- **PROBLEM REQUIREMENTS**: Line by line, please look for the word "Task" in the following records, then copy each line you find it in.

(SUPPLIED MATERIAL Opens)

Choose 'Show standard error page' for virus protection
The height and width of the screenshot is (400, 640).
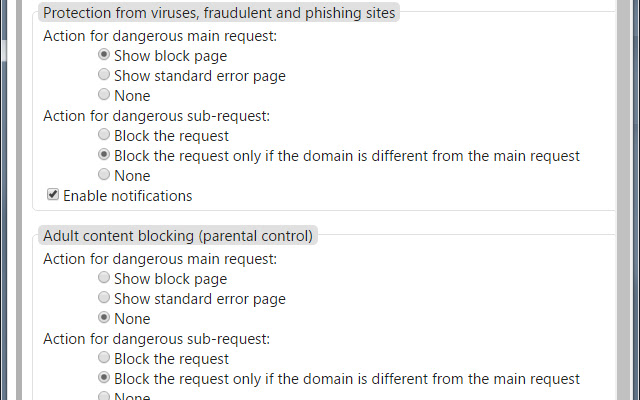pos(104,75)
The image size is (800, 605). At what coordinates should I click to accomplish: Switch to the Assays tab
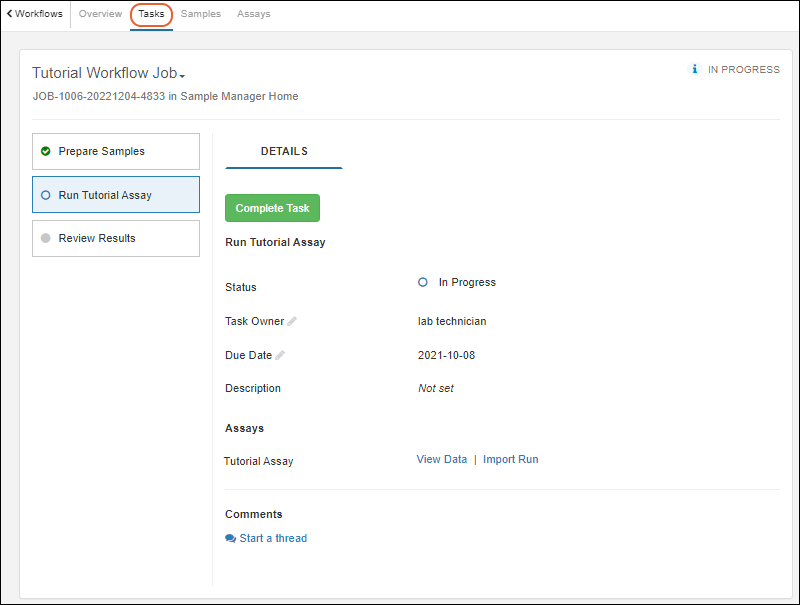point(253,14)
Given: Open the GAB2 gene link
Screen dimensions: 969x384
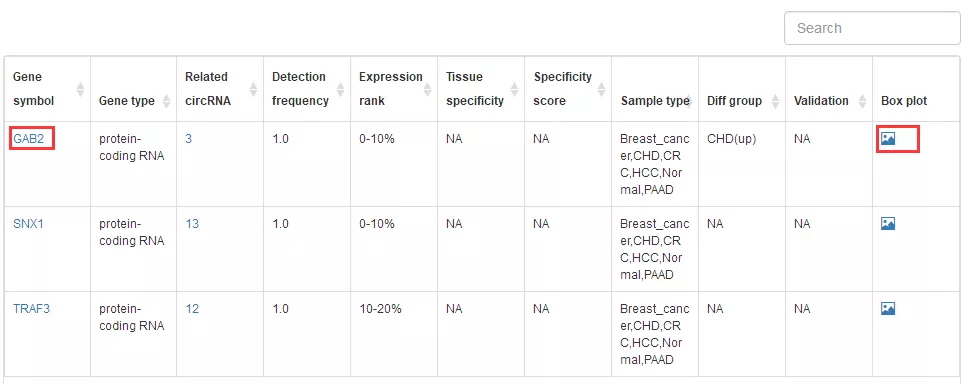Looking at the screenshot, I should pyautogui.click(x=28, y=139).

(SUPPLIED MATERIAL Closes)
(SUPPLIED MATERIAL Opens)

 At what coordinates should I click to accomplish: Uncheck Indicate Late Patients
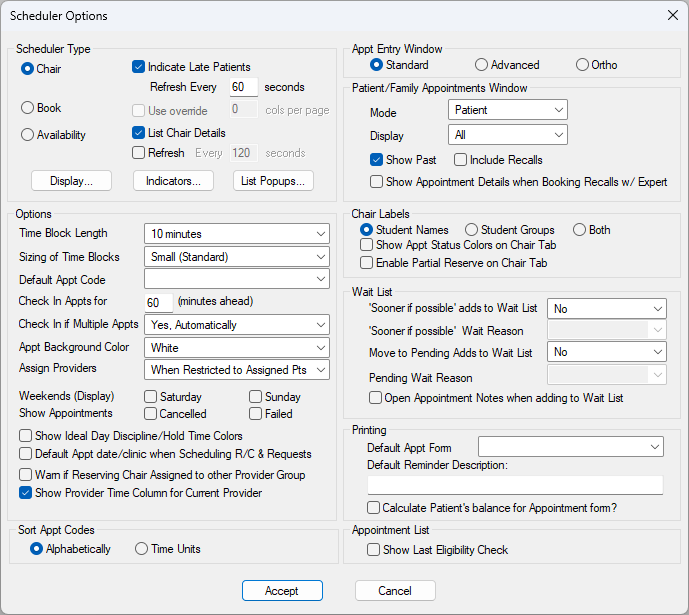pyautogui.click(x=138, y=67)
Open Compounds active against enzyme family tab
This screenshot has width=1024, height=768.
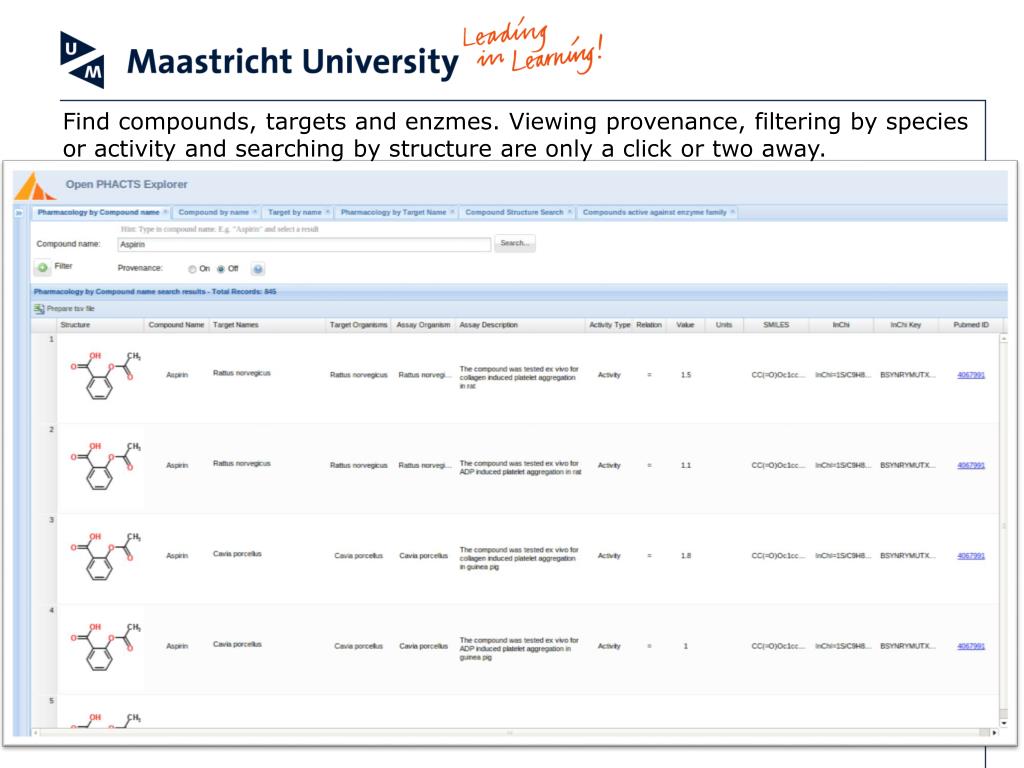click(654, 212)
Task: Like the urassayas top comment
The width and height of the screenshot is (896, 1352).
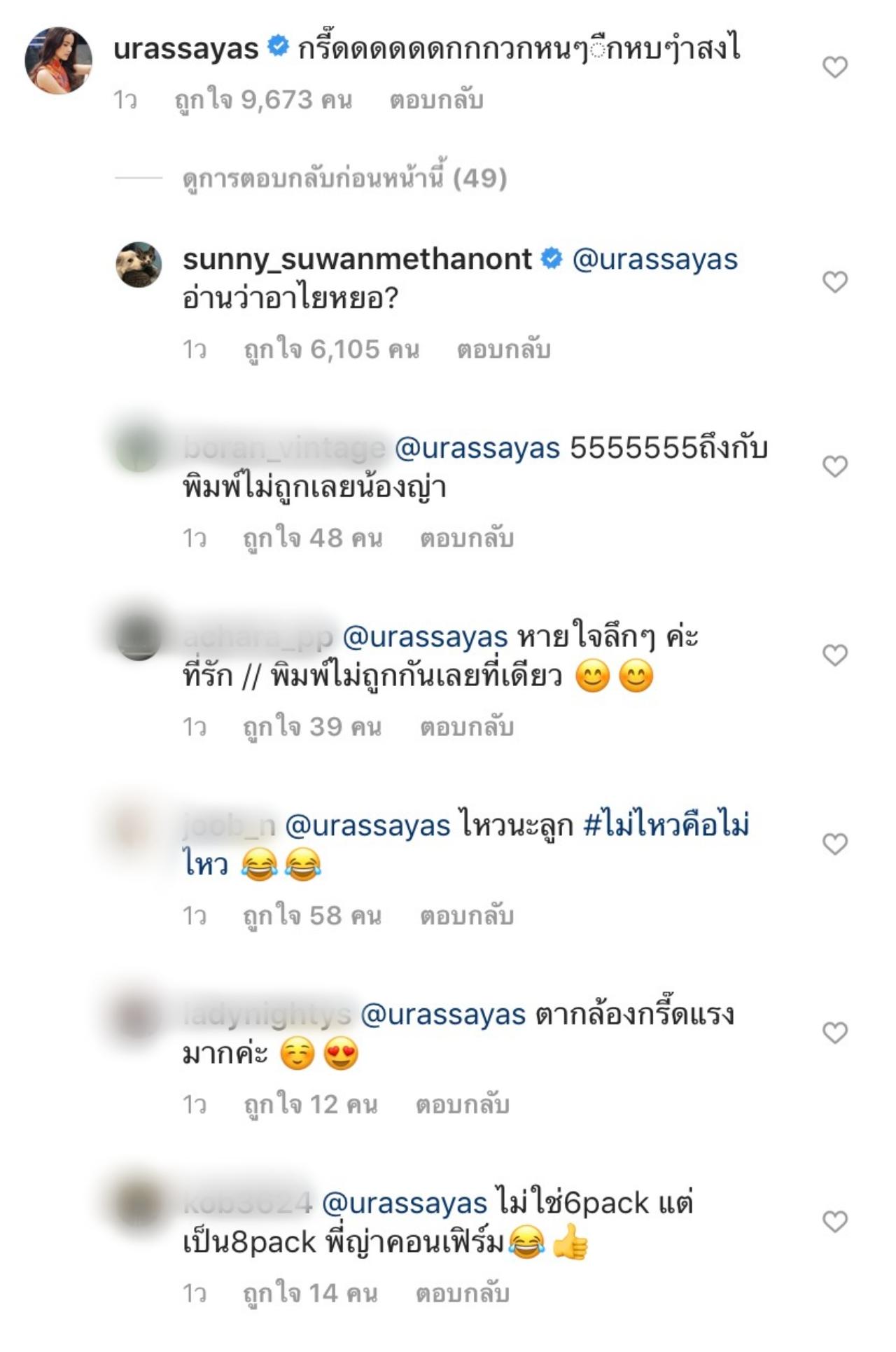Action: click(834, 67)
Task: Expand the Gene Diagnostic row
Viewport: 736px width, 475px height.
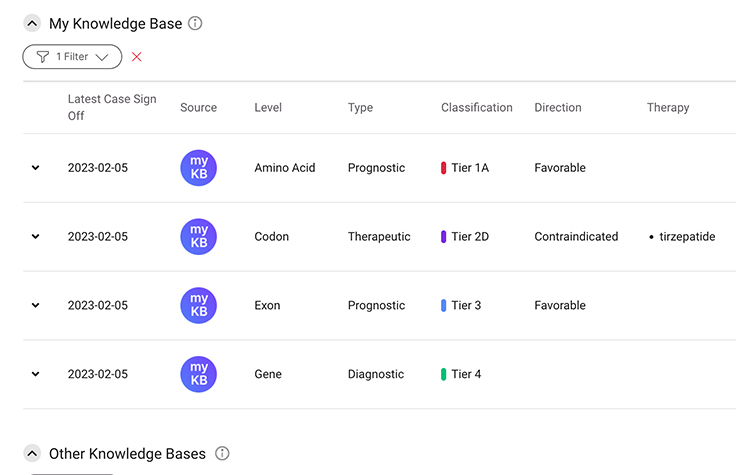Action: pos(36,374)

(SUPPLIED MATERIAL Closes)

- **EXERCISE RESPONSE**:
Task: Like the urassayas top comment
Task: Expand the Gene Diagnostic row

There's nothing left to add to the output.